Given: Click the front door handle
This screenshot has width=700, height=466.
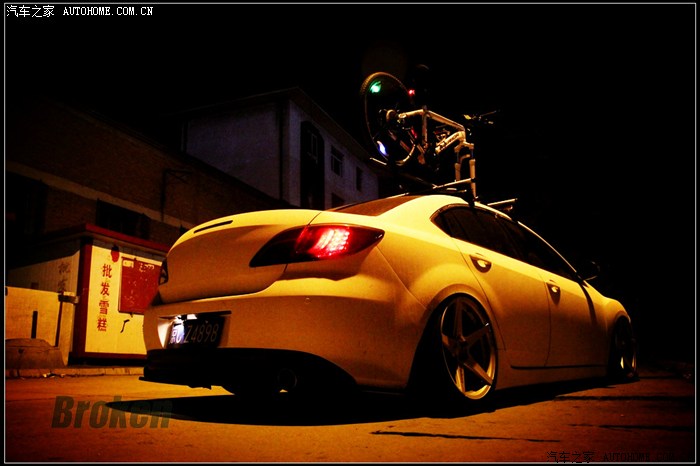Looking at the screenshot, I should click(x=553, y=289).
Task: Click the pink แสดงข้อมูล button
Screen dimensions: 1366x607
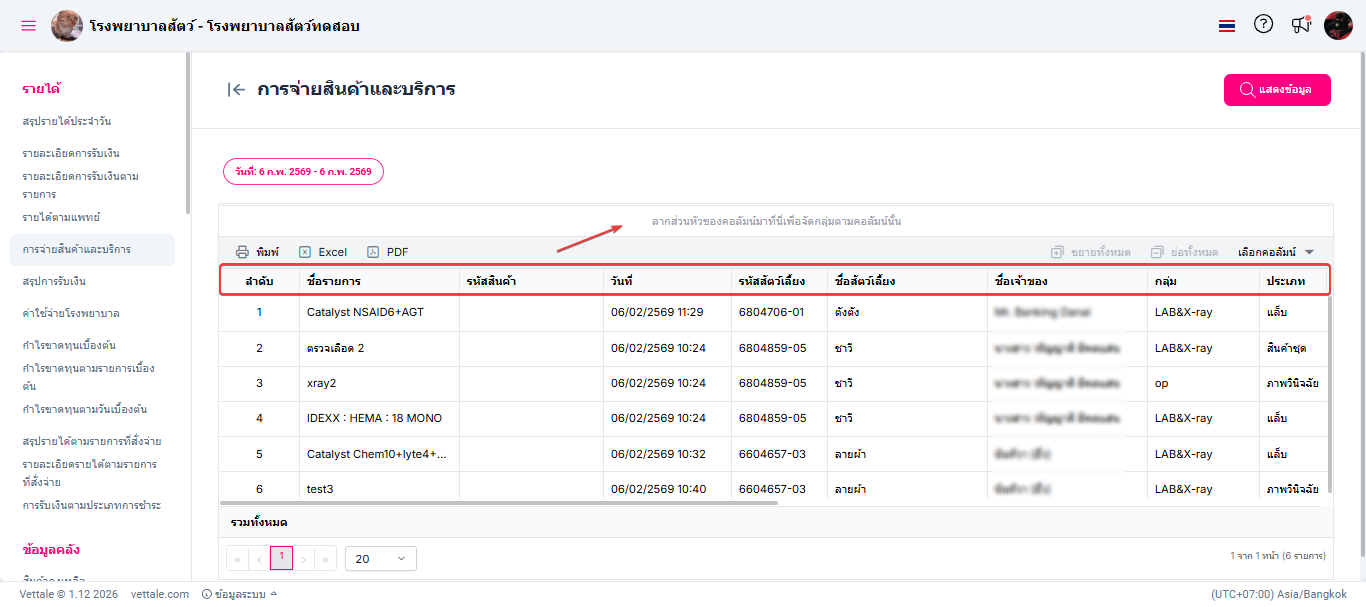Action: click(x=1277, y=90)
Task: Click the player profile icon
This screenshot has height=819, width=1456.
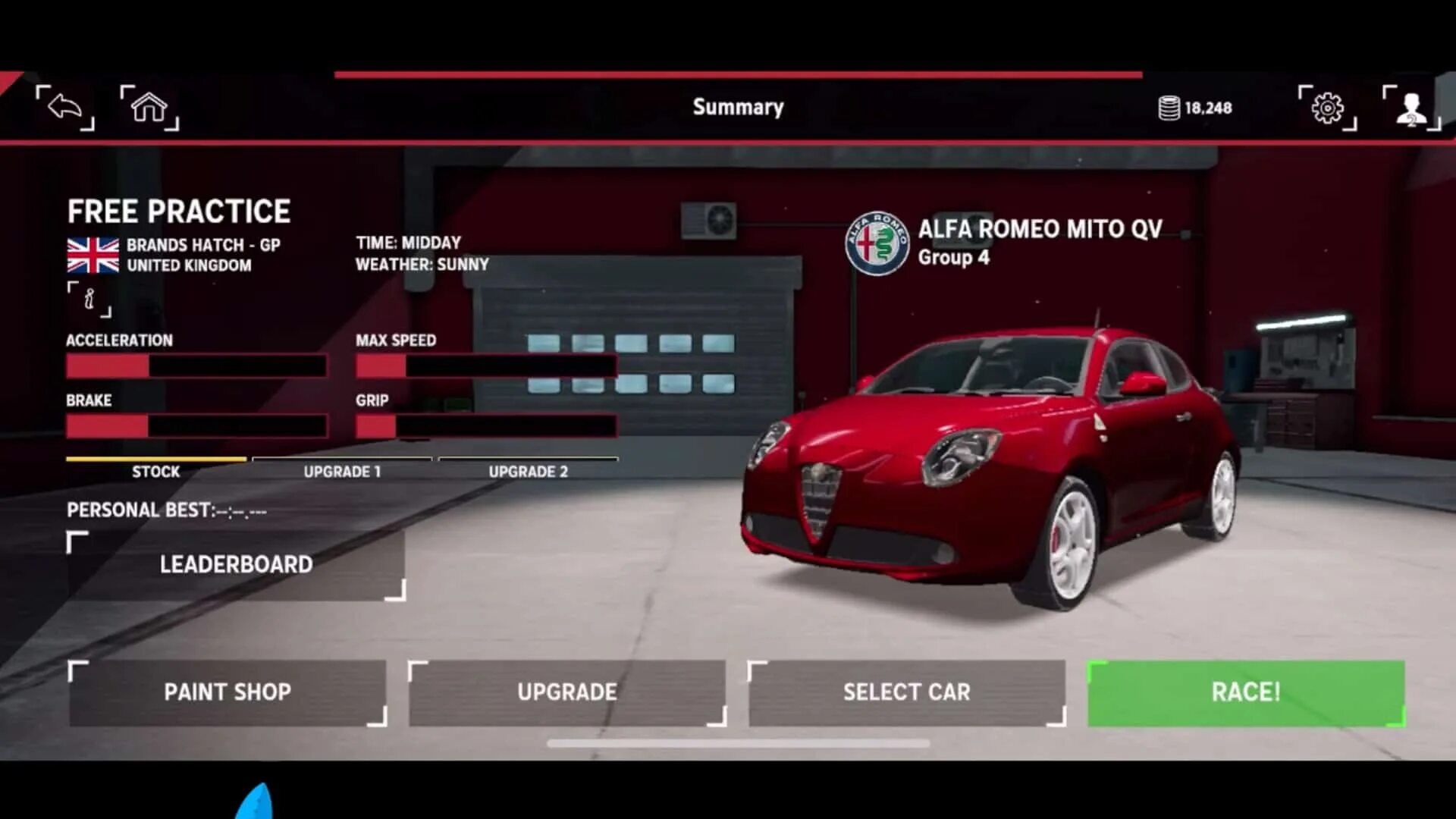Action: pyautogui.click(x=1408, y=107)
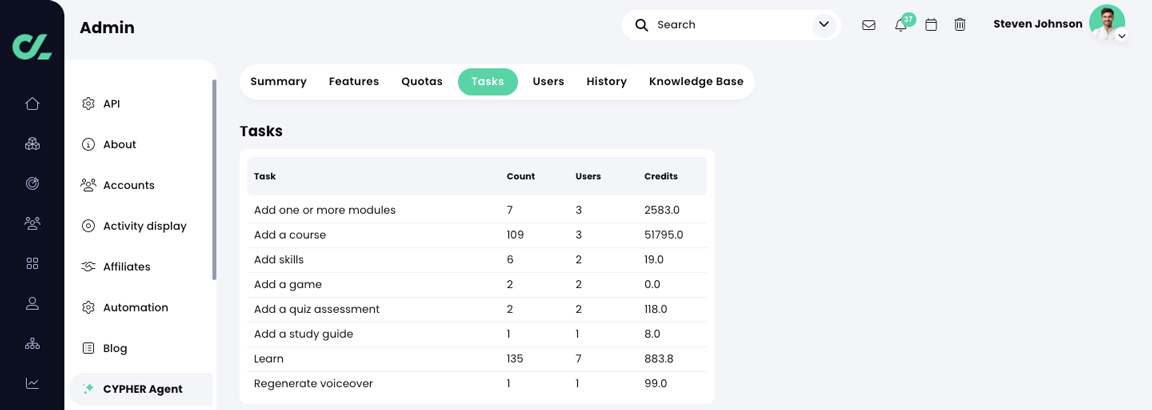Image resolution: width=1152 pixels, height=410 pixels.
Task: Switch to the Quotas tab
Action: click(x=422, y=82)
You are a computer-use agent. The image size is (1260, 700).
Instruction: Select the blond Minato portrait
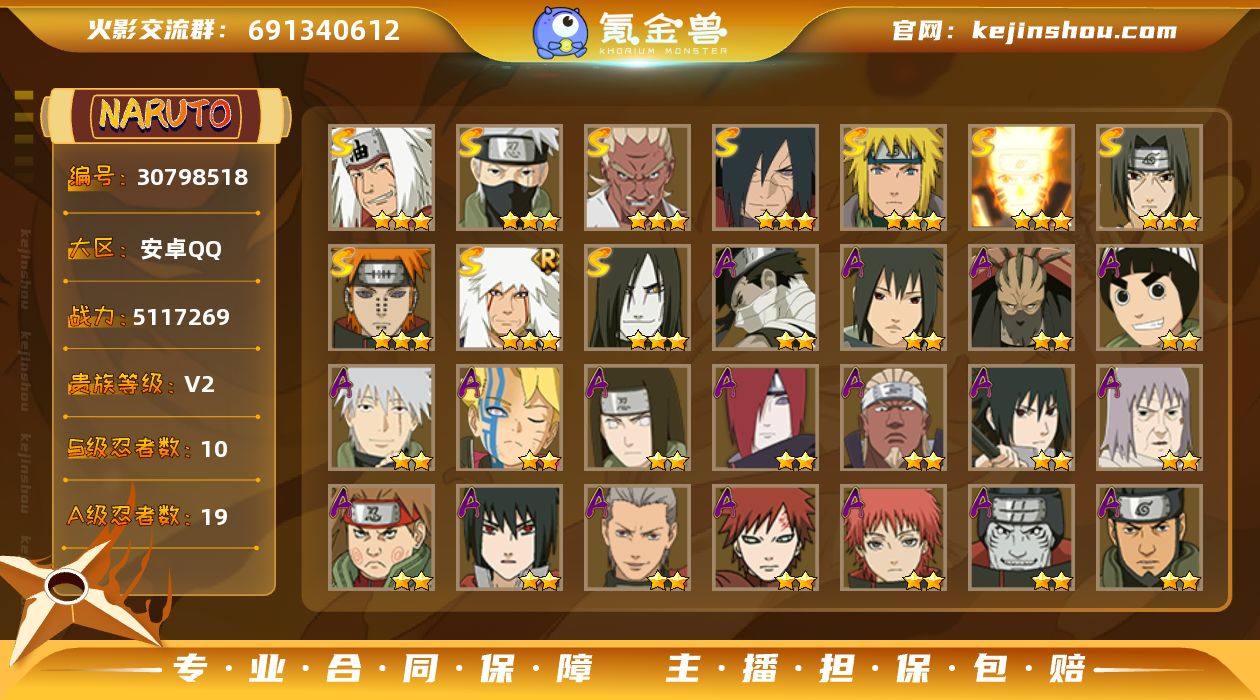(x=894, y=178)
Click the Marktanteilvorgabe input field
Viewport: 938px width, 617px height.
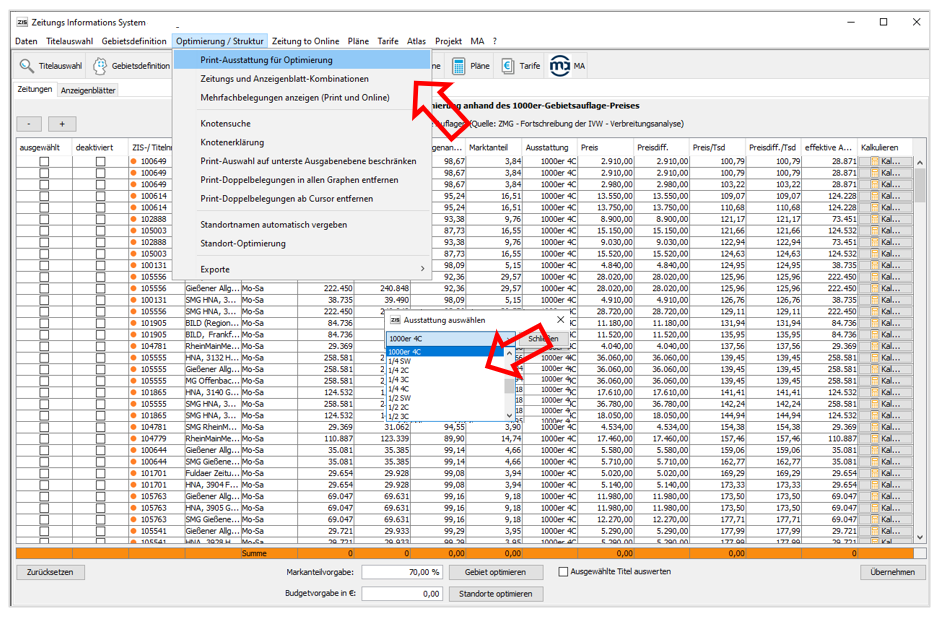click(402, 572)
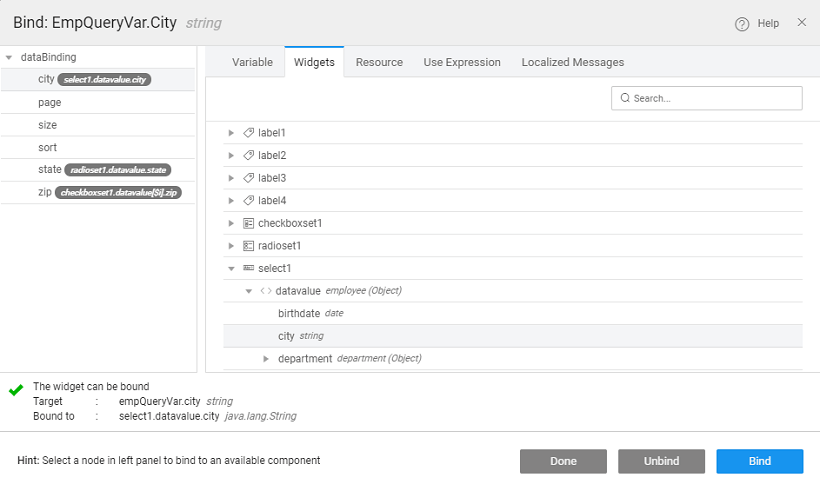
Task: Click the Unbind button
Action: 661,461
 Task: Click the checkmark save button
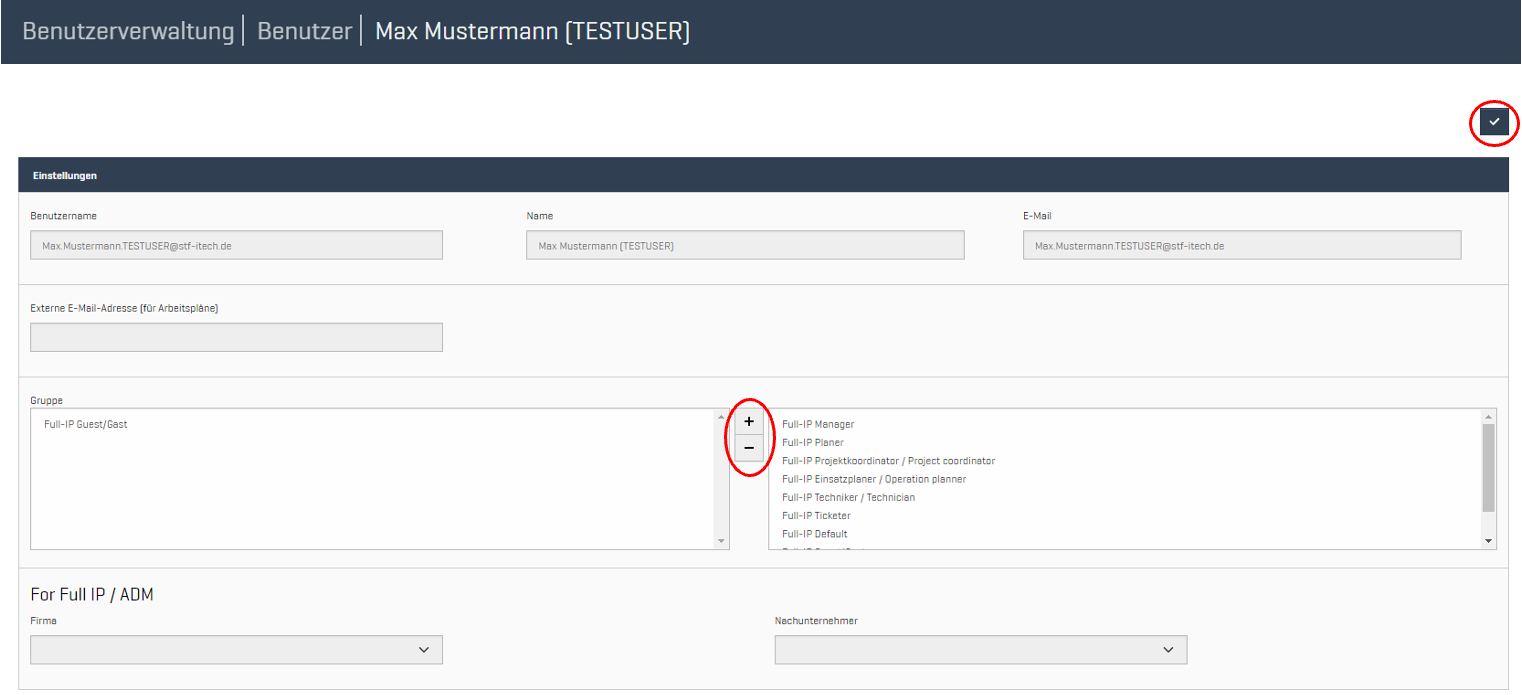tap(1494, 122)
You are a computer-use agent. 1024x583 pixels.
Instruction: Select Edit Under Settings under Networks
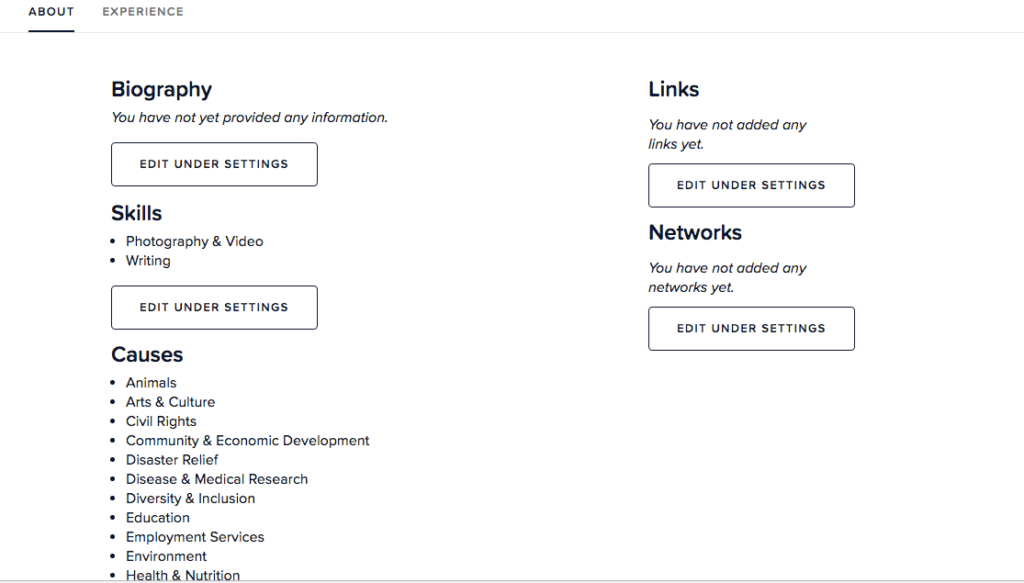click(x=751, y=328)

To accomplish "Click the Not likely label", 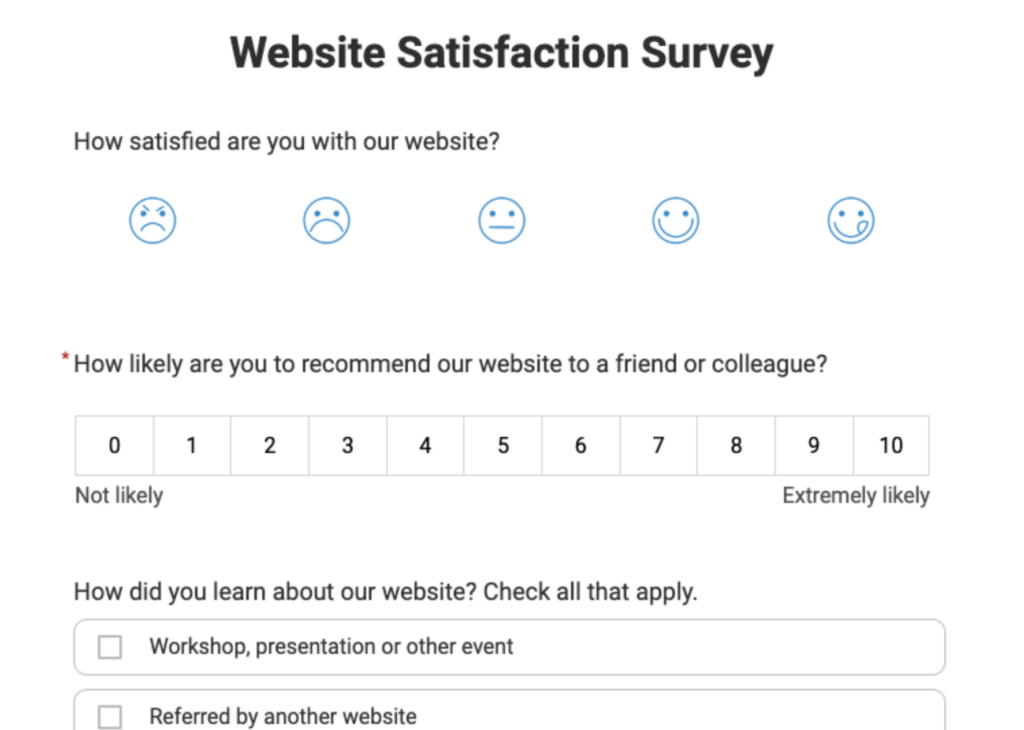I will click(x=118, y=495).
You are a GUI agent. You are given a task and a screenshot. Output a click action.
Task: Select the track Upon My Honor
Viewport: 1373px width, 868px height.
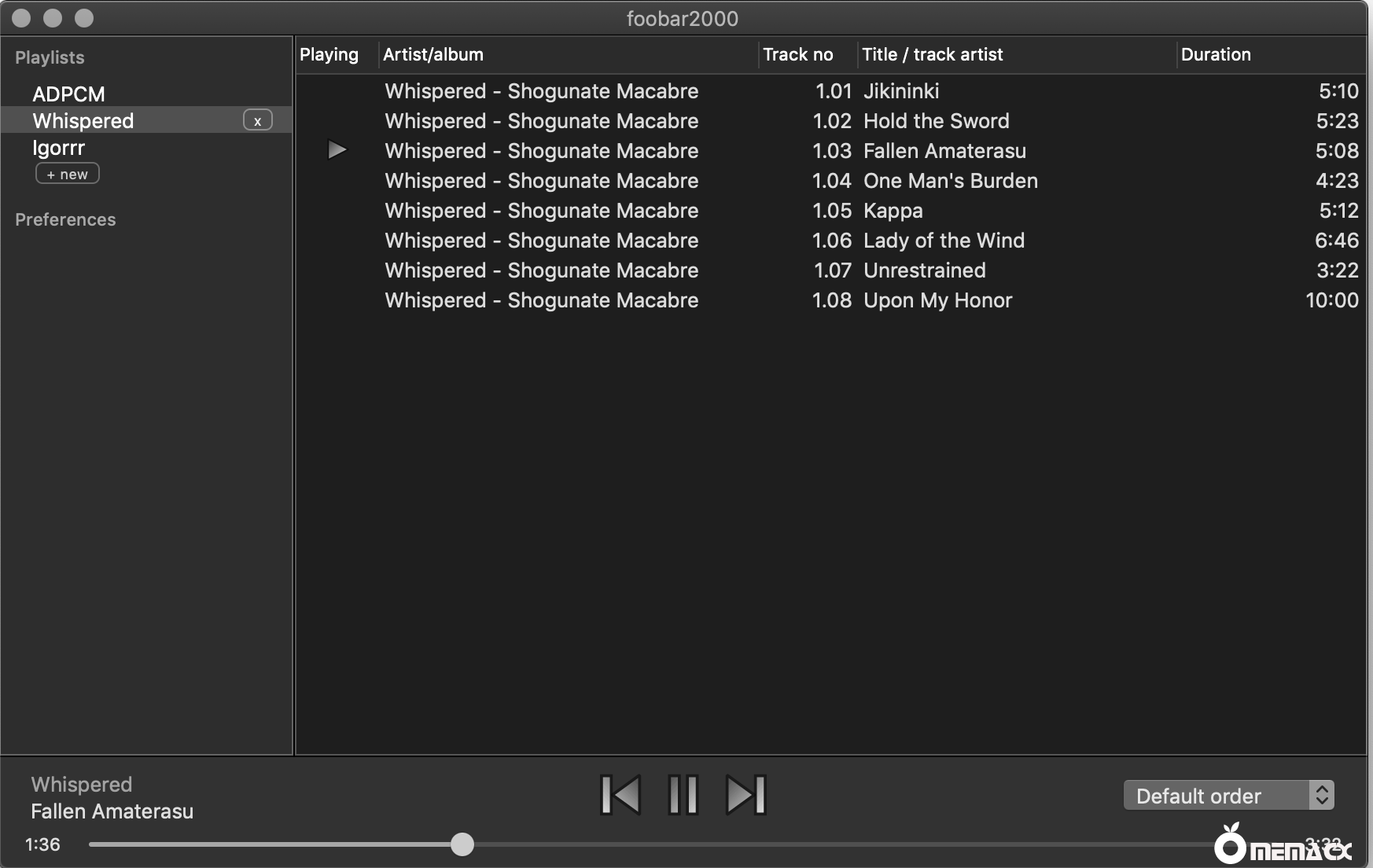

□ □ □ □ □ □ □

Directions
Tally the lines above containing "computer". Answer with the count only.

Your solution
2